• **PROBLEMS TO SOLVE**:
1 - In the Gridlock Arena text, condense the paragraph beginning "Your task is to simulate a battle" into a shorter version that keeps its main facts.
2 - Repeat the Gridlock Arena text word for word from "Name Start Moves" to "moves are completed.".

• **TEXT BLOCK**:
◇ ◇ ◇

The Gridlock Arena of Mythos


In the mystical land of Mythos, creatures from various realms come together to battle in the Gridlock Arena, a chess-like grid where strategy, power, and cunning are tested. Each creature has its unique move, power, and strategy.


Your task is to simulate a battle in the Gridlock Arena. Each creature will make a series of moves, and after each move, the creature might inflict damage on its opponent if they land on the same square. The goal is to accumulate the highest score by the end of the battle. To track the progress of the battle, visualize the grid after each move and display the current scores right below the grid.


  1. Grid Dynamics:
    • The Gridlock Arena is a 5x5 grid.
    • Each cell in the grid can be empty or occupied by a creature.
    • Creatures can move up, down, left, or right by one cell.
  2. Creature Data:

    Name Start Moves Power Icon
    Dragon 2,2 RIGHT, LEFT, DOWN 7 🐉
    Goblin 2,3 LEFT, RIGHT, UP 3 👺
    Ogre 0,0 RIGHT, DOWN, DOWN 5 👹
  3. Battle Dynamics:
    • Creatures take turns making moves.
    • If two creatures land on the same cell after a move, they both inflict damage on each other.
    • Points are awarded based on the damage inflicted.
    • The battle ends when all moves are completed.
  4. Output:
    • After each move, visualize the grid by printing it to the console using ⬜️ to represent a cell.
    • Above the grid add a title that either says “Initial Board” (to show the initial state of the board) or “Move X” where X is the current move number.
    • Use each creature’s icon to represent it on the grid.
    • Empty cells can be represented by a ⬜️.
    • Battle cells can be represented by a 🤺.
    • Display the current scores for each creature right below the grid after each move.
    • At the end of the battle, return the total points each creature accumulated.


Summary of High-Level Tasks to Perform

  1. Use a console application to render the output.

  2. Define Constants and Data Structures:
    • Define the creatures array containing the creature details.

◇ ◇ ◇

• **GIVEN DATA**:
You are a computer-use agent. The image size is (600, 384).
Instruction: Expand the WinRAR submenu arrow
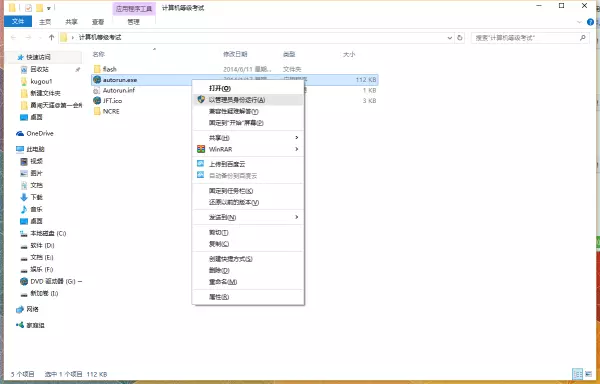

◇ ◇ ◇

• **ANSWERS BELOW**:
1 - Simulate a Gridlock Arena battle in which each creature makes a series of moves and may damage an opponent that lands on the same square. The aim is to end with the highest score. After each move, show the grid with the current scores directly below it.

2 -
Name Start Moves Power Icon
    Dragon 2,2 RIGHT, LEFT, DOWN 7 🐉
    Goblin 2,3 LEFT, RIGHT, UP 3 👺
    Ogre 0,0 RIGHT, DOWN, DOWN 5 👹
  3. Battle Dynamics:
    • Creatures take turns making moves.
    • If two creatures land on the same cell after a move, they both inflict damage on each other.
    • Points are awarded based on the damage inflicted.
    • The battle ends when all moves are completed.